[READING PASSAGE]:
[Start]

In [None]:
!git clone https://github.com/Qin-sx/sybil_address_recognition.git

In [None]:
from google.colab import drive
drive.mount('/content/drive')

In [None]:
!mv /content/sybil_address_recognition /content/sybil_demo_pipeline
import os
os.chdir('/content/sybil_demo_pipeline')

In [None]:
!mkdir data

In [None]:
!unzip /content/drive/MyDrive/contest/wallet_risk_score.zip -d /content/sybil_demo_pipeline/data/wallet_risk_score
!mkdir /content/sybil_demo_pipeline/data/raw_data
!mv /content/sybil_demo_pipeline/data/wallet_risk_score/*  /content/sybil_demo_pipeline/data/raw_data/

In [None]:
!mkdir data/features
!mv /content/sybil_demo_pipeline/data/raw_data/train_addresses.parquet /content/sybil_demo_pipeline/data/raw_data/train_dataset.parquet
!mv /content/sybil_demo_pipeline/data/raw_data/test_addresses.parquet /content/sybil_demo_pipeline/data/raw_data/test_dataset.parquet

In [None]:
import os
import pandas as pd

def get_all_candidates(file_path):
    train_datafile = os.path.join(file_path, "train_dataset.parquet")
    test_datafile = os.path.join(file_path, "test_dataset.parquet")
    train_df = pd.read_parquet(train_datafile)
    test_df = pd.read_parquet(test_datafile)
    train_addresses = train_df['ADDRESS']
    test_addresses = test_df['ADDRESS']
    all_addresses = pd.concat([train_addresses, test_addresses], ignore_index=True)
    all_addresses_df = pd.DataFrame(all_addresses, columns=['ADDRESS'])
    return all_addresses_df

def get_transaction_partners(transactions_df, address_df, columns=['FROM_ADDRESS', 'TO_ADDRESS']):
    # Initialize a dictionary to store the transaction partners for each address
    address_partners = {address: set() for address in address_df['ADDRESS']}

    # Iterate over each row in the transactions_df
    for _, row in transactions_df.iterrows():
        from_address = row[columns[0]]
        to_address = row[columns[1]]

        # Add the to_address to the from_address's partner set and vice versa
        if from_address in address_partners:
            address_partners[from_address].add(to_address)
        if to_address in address_partners:
            address_partners[to_address].add(from_address)

    # Convert the dictionary to a DataFrame
    result_df = pd.DataFrame({
        'ADDRESS': list(address_partners.keys()),
        'PARTNERS': [list(partners) for partners in address_partners.values()]
    })

[End]

[TO BE DONE]:
#1 Count the lines of the records that contain the string "from", and reply with only the number.
#2 Write the next lines of the sybil address notebook, starting after its last line.
The sybil address notebook has no connection to the records that come after it.

[DATA FOR THIS TASK]:

[Start]

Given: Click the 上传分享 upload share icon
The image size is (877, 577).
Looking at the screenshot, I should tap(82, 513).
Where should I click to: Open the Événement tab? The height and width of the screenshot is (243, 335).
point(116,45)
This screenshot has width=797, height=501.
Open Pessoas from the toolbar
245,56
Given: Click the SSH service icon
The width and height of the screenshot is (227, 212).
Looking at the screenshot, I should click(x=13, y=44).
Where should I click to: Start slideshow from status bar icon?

[End]
[Start]

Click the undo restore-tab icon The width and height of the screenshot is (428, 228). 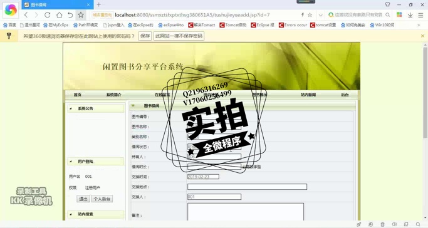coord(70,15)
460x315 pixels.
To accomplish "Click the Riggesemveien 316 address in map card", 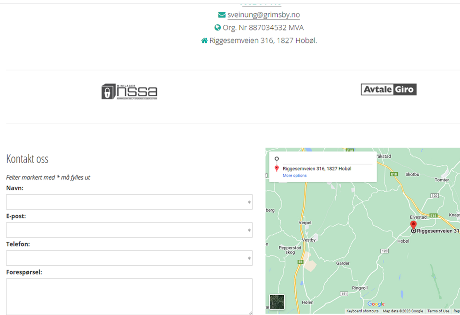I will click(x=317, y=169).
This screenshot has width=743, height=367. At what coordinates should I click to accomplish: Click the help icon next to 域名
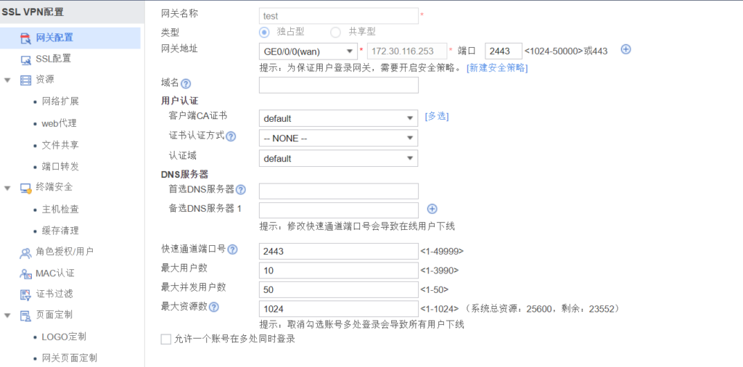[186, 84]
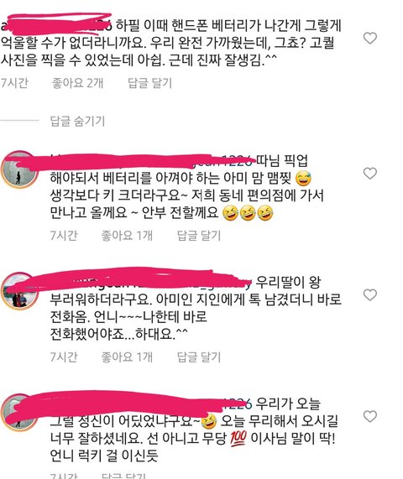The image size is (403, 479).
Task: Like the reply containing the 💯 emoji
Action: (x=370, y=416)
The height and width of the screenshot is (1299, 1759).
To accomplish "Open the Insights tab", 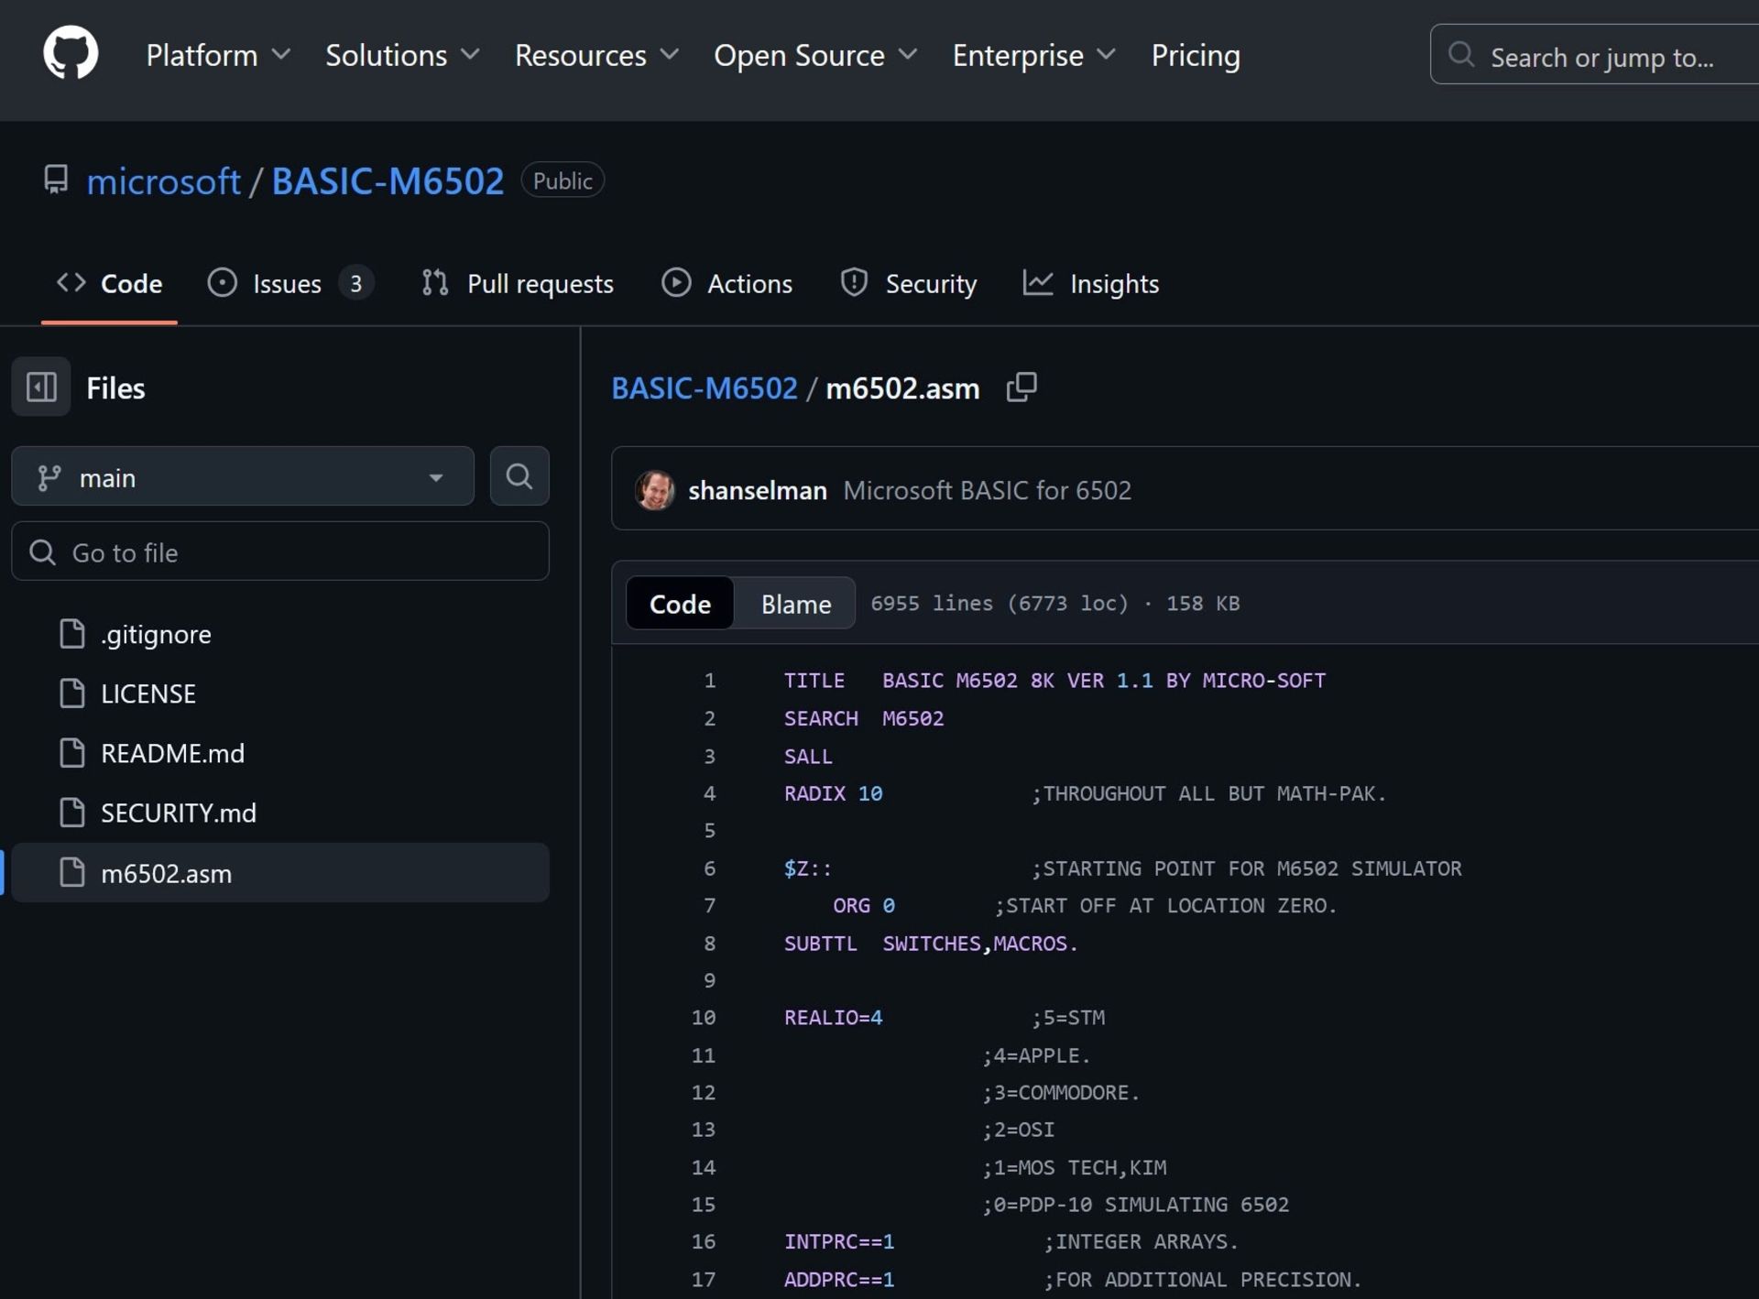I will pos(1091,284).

[End]
[Start]

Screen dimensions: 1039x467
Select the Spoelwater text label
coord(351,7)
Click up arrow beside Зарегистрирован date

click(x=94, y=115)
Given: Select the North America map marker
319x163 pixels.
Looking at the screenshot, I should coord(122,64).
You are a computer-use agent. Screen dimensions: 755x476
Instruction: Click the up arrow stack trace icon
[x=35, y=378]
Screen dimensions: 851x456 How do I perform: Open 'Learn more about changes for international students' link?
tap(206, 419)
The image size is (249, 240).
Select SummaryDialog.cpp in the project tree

[End]

[RESULTS OF THE TASKS]:
#1 2

#2
    return result_df

def save_unique_partners(transaction_partners_df, address_df, output_path):
    # Extract all partners
    all_partners = set()
    for partners in transaction_partners_df['PARTNERS']:
        if partners is not None:  # Check for NULL values
            all_partners.update(partners)

    # Remove addresses that are in address_df['ADDRESS']
    address_set = set(address_df['ADDRESS'])
    unique_partners = all_partners - address_set

    # Convert to DataFrame
    unique_partners_df = pd.DataFrame(list(unique_partners), columns=['ADDRESS'])

    # Remove rows with NULL values in ADDRESS column
    unique_partners_df.dropna(subset=['ADDRESS'], inplace=True)

    # Merge PARTNERS from transaction_partners_df based on ADDRESS
    merged_df = unique_partners_df.merge(transaction_partners_df[['ADDRESS', 'PARTNERS']], on='ADDRESS', how='left')

    # Save to parquet file
    output_file = os.path.join(output_path, "partners.parquet")
    merged_df.to_parquet(output_file, index=False)

def main(file_path, output_path):
    # Get all addresses
    address_df = get_all_candidates(file_path)

    # Read the transactions data
    transactions_datafile = os.path.join(file_path, "transactions.parquet")
    transactions_df = pd.read_parquet(transactions_datafile)

    # Get transaction partners
    transaction_partners_df = get_transaction_partners(transactions_df, address_df, columns=['FROM_ADDRESS', 'TO_ADDRESS'])

    # Save the transaction partners to a .parquet file
    output_file = os.path.join(output_path, "transaction_partners.parquet")
    transaction_partners_df.to_parquet(output_file, index=False)

    # Save unique partners to a separate .parquet file
    save_unique_partners(transaction_partners_df, address_df, output_path)

if __name__ == "__main__":
    file_path = "./data/raw_data/"
    output_path = "./data/features/"
    main(file_path, output_path)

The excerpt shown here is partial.